You’d think that now I’m rapidly approaching my 22nd birthday, I might be grown-up and mature enough not to overlook the important things in my life – especially not something as important as my wheelchair’s battery level. Sadly, though, it would appear that I still have much to learn, as that’s exactly what I did when going to and from work on Tuesday. The chair had supposedly been on continuous charge since the previous Thursday, when I’d last been out in it, so there was no reason for me to suspect that it would be anything other than full to the brim with power when I clambered aboard in the morning. That was, of course, until I turned it on…
The display told me that I only had five bars of power – two orange, and three red. That meant I had less than half a battery left, and I knew from previous experience that that was even less than it looked. Sure enough, as soon as I’d emerged from the garage and was halfway up the road, I was already down to two red bars – and they were flashing. Trouble seemed to be imminent, but I decided to continue on my way. I knew that the chair wasn’t designed to stop immediately when the last bar vanished, so I phoned Mum to update her, and then my workplace to let them know I would probably be late. The chair had never run flat in Winchester, with all its slopes and inclines, so what could possibly go wrong in the relatively flat Minehead?

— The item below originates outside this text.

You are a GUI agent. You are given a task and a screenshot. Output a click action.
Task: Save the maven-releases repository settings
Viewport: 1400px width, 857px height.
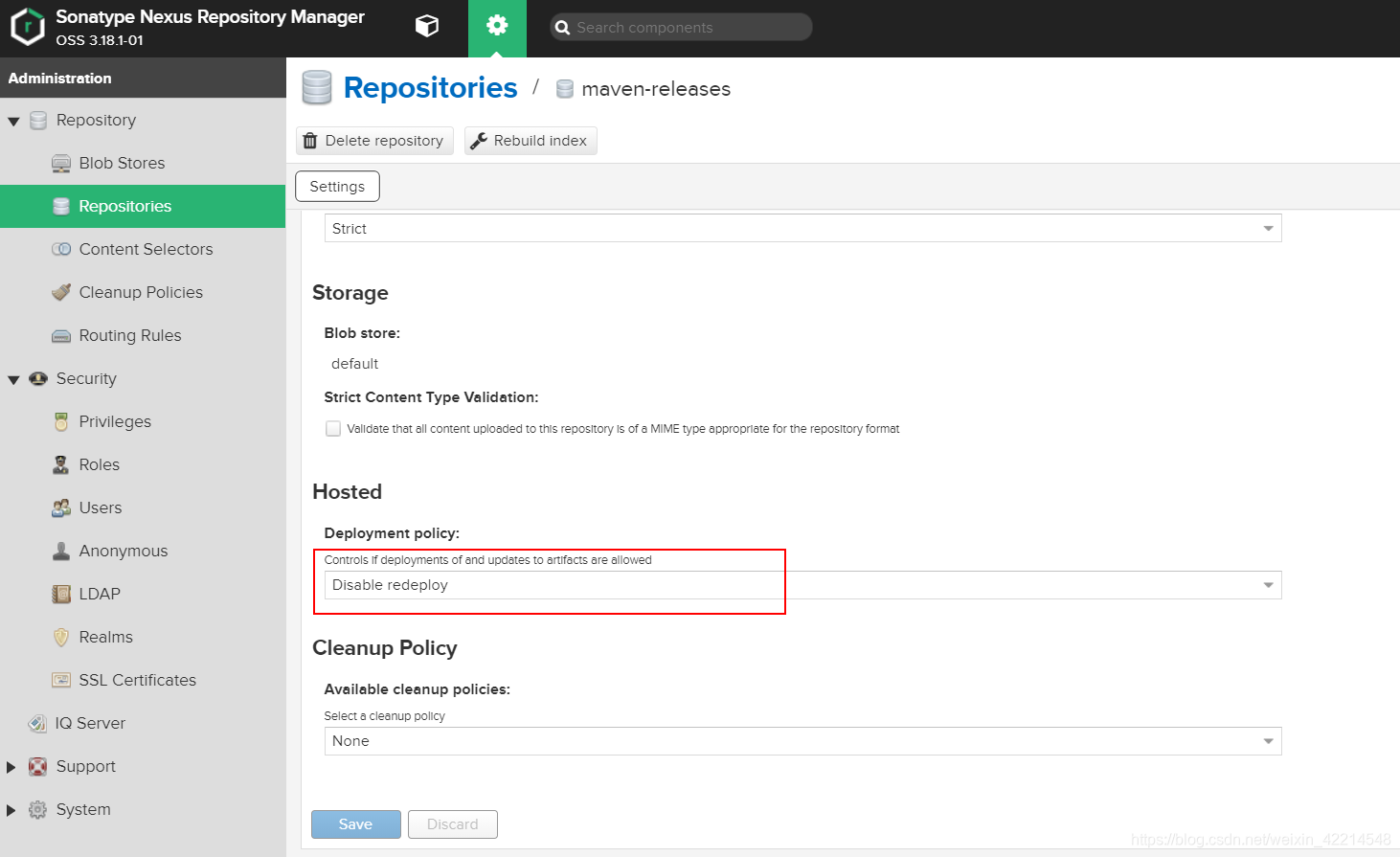pos(355,823)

The rest of the short journey to work passed at a range of speeds, since the chair tended to get faster and slower again at various points, usually depending on what the pavement was like. Going downhill, I found that gravity definitely helped – at one stage, an old lady with a walking stick moved over to let me past, and rather embarrassingly, I was as slow approaching her as she was approaching me! When I arrived at work, I reiterated my predicament to my colleagues, pulled up to my desk, and switched the chair off, knowing that it sometimes regained power when out of use for a while. Eventually, the time came to have lunch, and in hindsight maybe I should have stayed in the office to eat it, but I wanted some fresh air. Seeing that I had clawed back some additional power, I set off in the direction of the park.
As I had anticipated, I did lose much of that as I sped down the street, but I wasn’t going very far and there was only one road to cross. I’d do that, eat, get back and switch off again so that I would be fine to go home by myself. A foolproof and flawless plan, surely? Well, I was fully convinced that all would be well – until I’d finished my lunch and had to head back across that road again. By that point, the chair was covering most of my route at little more than a crawl – while it was just about still moving, there was no real power behind it. Imagine the true fear I felt, therefore, when I dismounted the kerb and the chair crept into the road at a snail’s pace, with a car approaching in the distance.

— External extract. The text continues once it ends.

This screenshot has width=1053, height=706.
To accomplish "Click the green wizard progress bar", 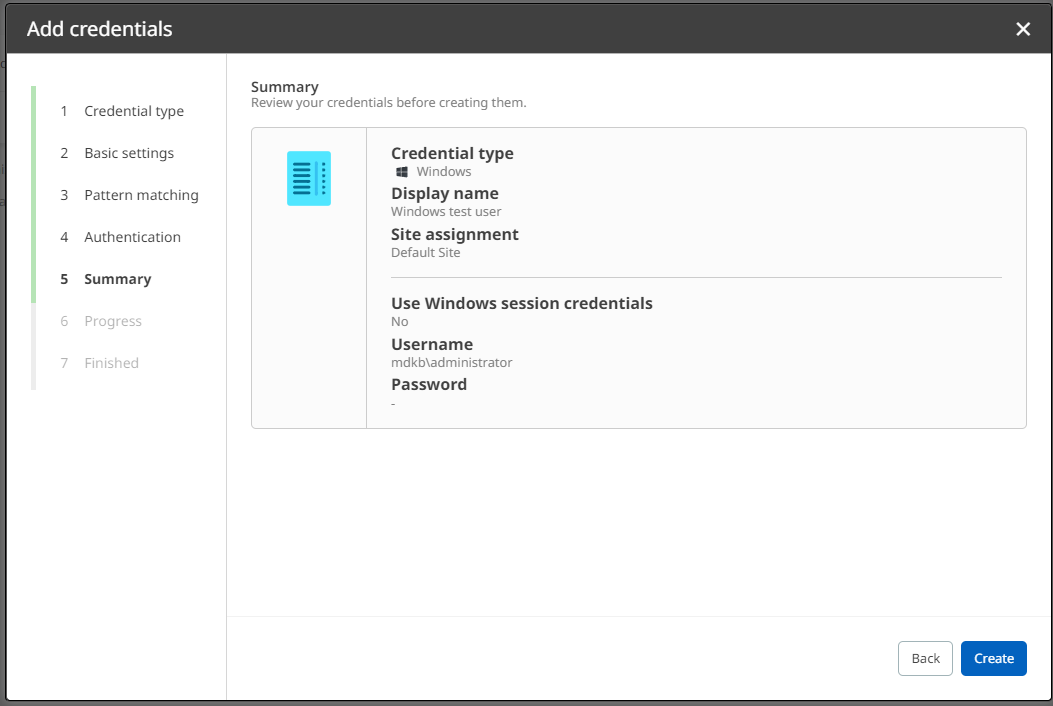I will pyautogui.click(x=34, y=194).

It stopped. I carried on, hoping that the camber at the side of the road would quickly flatten out so that I would speed up. Unfortunately, that took what seemed like an eternity, so opting to continue my day in one piece, I got back to the safety of the kerb, switched myself off once again and pondered my next move. I did try crossing at least twice more (with lengthy breaks in between each attempt), but I ultimately decided to give up altogether and send out an SOS. Another two phone calls to the office and Mum led to the latter coming to my rescue a few minutes later.
Once we were home, we set about trying to get to the bottom of the issue, which was still baffling me. I immediately plugged the chair back in upon parking in the garage and, as far as I was concerned, its display wasn’t lying – it was charging. So what was the problem? With some further exploration, Mum soon discovered that, in a nutshell, the charger wasn’t quite plugged in fully. Even though the readout was telling us what we wanted it to, the juice wasn’t going in as it should – so there you go. Everything that happened on that day came from one very small but crucial oversight. I’ll have to triple-check these things from now on, and I’ll make sure I push harder when I’m plugging in too!